Because Ming Tang is a Han retelling of history, writers devised new names for the structure as it might have been used by earlier rulers. The Yellow Emperor had his Universal Palace, as Yao had his Hall of Passage and the Yin (Shang) their Hall of Yang. Only for the Zhou was it called the Bright Hall.
It all starts in the skies
Ming Tang links to the Great Plan (hongfan), the nine provinces of Yu, and to the fenye or well-field system (though the Liji has the Luoshu developing from the Ming Tang!). It has its origins in the heavens. At one time Huo (the Fire Star and the Heart of the Dragon) was also called Ming Tang, part of xiu sector Fang also called Ming Tang (inside xiu Xin), three stars outside the southwest corner of Tai Wei — the Bright Hall and the throne of the king of heaven. The celestial position of Ming Tang corresponded with 10 February, around the time that the Emperor announced the calendar for the new year (in the terrestrial Ming Tang). Lingtai, three stars to the west of Ming Tang, was identified as an elevated terrace on the ecliptic.

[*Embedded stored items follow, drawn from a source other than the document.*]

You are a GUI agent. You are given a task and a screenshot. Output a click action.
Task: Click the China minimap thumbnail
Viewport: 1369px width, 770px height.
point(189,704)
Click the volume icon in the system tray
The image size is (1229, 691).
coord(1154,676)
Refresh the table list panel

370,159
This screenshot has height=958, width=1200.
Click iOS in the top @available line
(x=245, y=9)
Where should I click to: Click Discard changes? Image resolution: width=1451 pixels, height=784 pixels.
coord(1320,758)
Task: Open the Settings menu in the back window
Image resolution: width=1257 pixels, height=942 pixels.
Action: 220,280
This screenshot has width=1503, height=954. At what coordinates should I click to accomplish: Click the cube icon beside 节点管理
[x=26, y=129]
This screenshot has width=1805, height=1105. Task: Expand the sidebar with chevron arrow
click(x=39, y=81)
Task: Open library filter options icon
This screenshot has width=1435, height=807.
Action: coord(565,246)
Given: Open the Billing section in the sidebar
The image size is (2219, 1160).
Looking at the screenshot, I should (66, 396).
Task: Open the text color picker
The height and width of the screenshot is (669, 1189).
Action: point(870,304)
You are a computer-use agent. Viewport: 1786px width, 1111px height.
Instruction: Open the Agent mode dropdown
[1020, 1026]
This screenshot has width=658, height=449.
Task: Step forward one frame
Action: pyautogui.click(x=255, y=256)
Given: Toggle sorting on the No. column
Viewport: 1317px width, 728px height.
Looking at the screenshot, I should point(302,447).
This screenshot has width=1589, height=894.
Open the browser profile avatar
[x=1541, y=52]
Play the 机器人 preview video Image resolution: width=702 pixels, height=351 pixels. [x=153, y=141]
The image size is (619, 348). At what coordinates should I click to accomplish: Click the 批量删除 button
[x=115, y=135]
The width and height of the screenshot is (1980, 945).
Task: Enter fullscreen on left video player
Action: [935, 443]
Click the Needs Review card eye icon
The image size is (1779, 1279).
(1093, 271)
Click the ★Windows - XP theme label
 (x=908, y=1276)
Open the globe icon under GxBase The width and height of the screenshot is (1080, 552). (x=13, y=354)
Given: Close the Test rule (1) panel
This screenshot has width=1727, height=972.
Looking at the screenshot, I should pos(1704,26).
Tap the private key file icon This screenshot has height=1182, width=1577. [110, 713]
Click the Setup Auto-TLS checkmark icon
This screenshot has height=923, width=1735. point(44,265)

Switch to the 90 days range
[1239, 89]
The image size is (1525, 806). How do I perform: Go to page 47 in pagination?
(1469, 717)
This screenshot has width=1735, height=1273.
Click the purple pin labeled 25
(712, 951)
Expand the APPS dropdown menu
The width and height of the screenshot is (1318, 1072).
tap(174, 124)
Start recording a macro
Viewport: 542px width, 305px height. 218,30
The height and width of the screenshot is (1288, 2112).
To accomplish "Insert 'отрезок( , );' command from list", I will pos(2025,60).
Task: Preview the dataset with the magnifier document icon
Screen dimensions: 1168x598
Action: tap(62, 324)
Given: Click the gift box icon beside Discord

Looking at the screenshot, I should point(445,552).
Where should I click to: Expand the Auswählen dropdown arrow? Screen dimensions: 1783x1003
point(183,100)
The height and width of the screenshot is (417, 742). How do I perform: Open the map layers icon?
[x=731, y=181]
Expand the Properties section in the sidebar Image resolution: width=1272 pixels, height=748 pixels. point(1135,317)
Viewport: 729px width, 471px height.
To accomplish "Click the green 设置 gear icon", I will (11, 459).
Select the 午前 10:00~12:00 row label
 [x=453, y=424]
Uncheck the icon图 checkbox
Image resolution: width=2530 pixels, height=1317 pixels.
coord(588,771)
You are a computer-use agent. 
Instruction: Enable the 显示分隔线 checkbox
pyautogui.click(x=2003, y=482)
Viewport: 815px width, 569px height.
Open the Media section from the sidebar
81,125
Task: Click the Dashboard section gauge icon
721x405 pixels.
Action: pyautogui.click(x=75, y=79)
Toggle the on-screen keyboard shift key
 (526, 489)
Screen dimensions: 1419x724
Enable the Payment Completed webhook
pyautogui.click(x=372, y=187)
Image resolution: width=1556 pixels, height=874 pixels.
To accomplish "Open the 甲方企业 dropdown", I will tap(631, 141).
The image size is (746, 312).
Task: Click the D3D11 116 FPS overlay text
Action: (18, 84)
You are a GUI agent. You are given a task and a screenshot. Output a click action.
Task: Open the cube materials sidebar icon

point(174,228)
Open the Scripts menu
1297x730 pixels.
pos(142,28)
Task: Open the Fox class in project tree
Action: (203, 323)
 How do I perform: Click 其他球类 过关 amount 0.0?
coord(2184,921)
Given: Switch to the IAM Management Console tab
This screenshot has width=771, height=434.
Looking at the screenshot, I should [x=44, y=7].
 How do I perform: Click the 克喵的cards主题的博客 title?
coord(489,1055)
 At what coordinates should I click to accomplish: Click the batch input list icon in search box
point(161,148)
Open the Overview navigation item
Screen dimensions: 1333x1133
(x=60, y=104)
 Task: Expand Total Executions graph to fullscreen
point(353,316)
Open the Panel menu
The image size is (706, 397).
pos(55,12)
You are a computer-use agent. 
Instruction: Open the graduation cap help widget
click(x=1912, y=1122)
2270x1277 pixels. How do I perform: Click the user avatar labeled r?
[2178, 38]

And is reflected in the society
Through the liuren astrolabe and the game liubo, the Ming Tang is linked with the development of spirit-chess. Arab legends speak of chess as an allegory of the heavens and identify the board as a school of government. They learned this in China.
Similarities between the Ming Tang and the layout of Tara have not gone unnoticed. Chessboards and Irish brandub boards, along with other board games, card games, and dice games, are all descendants of the Earth plate of a liuren astrolabe.